-- START Data for this exercise --

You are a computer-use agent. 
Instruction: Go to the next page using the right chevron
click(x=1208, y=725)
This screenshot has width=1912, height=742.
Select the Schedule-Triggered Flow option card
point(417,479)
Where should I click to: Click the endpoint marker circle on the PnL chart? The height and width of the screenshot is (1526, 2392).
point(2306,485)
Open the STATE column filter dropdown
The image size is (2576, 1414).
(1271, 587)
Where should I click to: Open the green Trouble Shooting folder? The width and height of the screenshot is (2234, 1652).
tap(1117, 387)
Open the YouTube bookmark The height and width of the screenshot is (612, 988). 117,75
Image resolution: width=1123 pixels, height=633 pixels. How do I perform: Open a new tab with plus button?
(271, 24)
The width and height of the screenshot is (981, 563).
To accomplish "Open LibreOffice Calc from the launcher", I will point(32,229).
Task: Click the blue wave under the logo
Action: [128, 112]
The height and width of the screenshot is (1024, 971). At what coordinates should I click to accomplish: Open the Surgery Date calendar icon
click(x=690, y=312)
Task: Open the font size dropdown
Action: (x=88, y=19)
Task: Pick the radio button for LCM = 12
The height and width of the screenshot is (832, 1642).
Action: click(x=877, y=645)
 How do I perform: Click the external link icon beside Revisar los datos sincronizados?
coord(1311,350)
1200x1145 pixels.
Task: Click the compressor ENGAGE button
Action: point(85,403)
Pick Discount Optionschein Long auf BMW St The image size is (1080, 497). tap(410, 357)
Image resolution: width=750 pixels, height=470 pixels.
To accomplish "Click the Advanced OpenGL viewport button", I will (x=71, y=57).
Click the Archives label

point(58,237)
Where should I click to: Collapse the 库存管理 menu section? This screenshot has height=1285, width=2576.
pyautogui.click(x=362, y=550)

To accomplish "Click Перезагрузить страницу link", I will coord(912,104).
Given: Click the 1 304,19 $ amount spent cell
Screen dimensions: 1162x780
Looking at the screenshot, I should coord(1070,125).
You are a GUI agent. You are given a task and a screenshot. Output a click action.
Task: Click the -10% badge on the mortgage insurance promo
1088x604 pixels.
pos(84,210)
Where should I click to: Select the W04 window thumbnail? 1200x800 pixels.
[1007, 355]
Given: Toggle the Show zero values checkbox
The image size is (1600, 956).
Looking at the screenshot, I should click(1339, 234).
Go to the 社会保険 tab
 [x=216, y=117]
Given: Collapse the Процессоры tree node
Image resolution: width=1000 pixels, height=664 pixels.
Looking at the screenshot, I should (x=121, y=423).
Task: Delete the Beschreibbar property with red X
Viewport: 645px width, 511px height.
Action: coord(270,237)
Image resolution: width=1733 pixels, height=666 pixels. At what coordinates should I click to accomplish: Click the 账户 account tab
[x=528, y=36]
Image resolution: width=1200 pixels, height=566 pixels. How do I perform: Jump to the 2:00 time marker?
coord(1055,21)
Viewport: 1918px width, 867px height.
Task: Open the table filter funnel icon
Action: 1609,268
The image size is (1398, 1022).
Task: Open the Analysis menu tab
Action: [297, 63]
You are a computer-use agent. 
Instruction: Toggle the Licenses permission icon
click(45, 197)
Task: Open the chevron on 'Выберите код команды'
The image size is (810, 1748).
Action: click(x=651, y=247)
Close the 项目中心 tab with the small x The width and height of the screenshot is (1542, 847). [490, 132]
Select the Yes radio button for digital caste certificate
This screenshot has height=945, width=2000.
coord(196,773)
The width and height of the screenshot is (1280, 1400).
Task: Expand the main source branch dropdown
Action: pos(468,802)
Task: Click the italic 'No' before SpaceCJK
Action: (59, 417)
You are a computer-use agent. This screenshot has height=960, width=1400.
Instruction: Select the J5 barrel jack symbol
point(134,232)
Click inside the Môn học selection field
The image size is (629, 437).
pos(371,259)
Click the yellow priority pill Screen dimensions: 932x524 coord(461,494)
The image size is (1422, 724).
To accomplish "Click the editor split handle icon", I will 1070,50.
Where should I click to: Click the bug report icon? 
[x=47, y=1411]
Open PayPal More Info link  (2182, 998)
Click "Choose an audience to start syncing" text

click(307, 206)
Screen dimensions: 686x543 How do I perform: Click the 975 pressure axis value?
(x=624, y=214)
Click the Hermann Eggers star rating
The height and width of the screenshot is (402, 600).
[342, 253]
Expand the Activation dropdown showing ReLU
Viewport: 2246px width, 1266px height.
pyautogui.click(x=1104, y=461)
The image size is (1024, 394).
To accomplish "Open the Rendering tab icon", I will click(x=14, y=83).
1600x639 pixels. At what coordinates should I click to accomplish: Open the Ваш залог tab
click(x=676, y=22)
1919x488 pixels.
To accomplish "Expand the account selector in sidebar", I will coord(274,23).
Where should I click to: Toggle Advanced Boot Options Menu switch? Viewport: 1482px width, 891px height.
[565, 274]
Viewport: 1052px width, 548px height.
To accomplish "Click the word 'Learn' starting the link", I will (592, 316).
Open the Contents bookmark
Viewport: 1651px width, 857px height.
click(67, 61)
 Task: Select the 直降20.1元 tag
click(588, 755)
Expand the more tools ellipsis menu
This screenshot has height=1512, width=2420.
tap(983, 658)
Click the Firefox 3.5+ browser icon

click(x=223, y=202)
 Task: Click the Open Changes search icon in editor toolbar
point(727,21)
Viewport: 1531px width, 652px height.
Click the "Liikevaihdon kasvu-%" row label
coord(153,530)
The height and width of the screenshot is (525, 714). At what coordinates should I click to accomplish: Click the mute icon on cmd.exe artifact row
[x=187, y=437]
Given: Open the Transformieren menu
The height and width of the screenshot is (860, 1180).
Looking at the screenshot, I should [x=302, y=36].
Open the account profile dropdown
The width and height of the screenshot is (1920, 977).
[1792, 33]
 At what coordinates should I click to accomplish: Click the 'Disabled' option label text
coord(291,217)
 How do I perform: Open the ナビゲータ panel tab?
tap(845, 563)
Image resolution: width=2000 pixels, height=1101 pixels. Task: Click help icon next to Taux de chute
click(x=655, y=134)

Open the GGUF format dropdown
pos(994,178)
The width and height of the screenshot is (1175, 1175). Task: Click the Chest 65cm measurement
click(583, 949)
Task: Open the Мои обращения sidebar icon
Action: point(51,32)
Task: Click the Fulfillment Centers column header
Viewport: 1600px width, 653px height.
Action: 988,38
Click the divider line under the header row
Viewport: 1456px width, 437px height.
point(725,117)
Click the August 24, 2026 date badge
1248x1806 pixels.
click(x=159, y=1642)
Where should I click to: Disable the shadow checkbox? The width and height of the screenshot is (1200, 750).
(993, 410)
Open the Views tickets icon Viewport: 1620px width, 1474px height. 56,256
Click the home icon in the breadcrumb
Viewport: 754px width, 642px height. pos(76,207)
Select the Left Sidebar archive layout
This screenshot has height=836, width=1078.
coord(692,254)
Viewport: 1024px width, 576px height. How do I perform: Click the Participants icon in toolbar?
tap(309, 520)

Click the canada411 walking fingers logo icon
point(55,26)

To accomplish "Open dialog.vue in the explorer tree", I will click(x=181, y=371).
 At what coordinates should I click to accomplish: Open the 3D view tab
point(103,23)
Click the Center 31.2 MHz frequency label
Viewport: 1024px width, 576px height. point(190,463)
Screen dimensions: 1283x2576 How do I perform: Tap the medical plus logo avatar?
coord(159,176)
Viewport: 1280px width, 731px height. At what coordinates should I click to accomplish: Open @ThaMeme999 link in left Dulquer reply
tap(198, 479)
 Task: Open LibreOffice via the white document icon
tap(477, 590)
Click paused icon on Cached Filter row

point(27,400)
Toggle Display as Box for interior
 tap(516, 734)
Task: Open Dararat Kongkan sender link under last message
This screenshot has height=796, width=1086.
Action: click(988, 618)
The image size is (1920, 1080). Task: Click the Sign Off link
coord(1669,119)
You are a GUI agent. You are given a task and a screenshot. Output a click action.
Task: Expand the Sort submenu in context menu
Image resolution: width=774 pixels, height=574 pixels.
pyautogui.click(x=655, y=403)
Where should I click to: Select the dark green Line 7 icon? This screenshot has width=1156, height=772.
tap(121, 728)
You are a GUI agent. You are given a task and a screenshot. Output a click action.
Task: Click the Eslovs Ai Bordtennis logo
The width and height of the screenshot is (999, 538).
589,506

-- END Data for this exercise --

Work instructions — Return every line above that contains the word "header".

Output for this task —
Task: Click the Fulfillment Centers column header
Click the divider line under the header row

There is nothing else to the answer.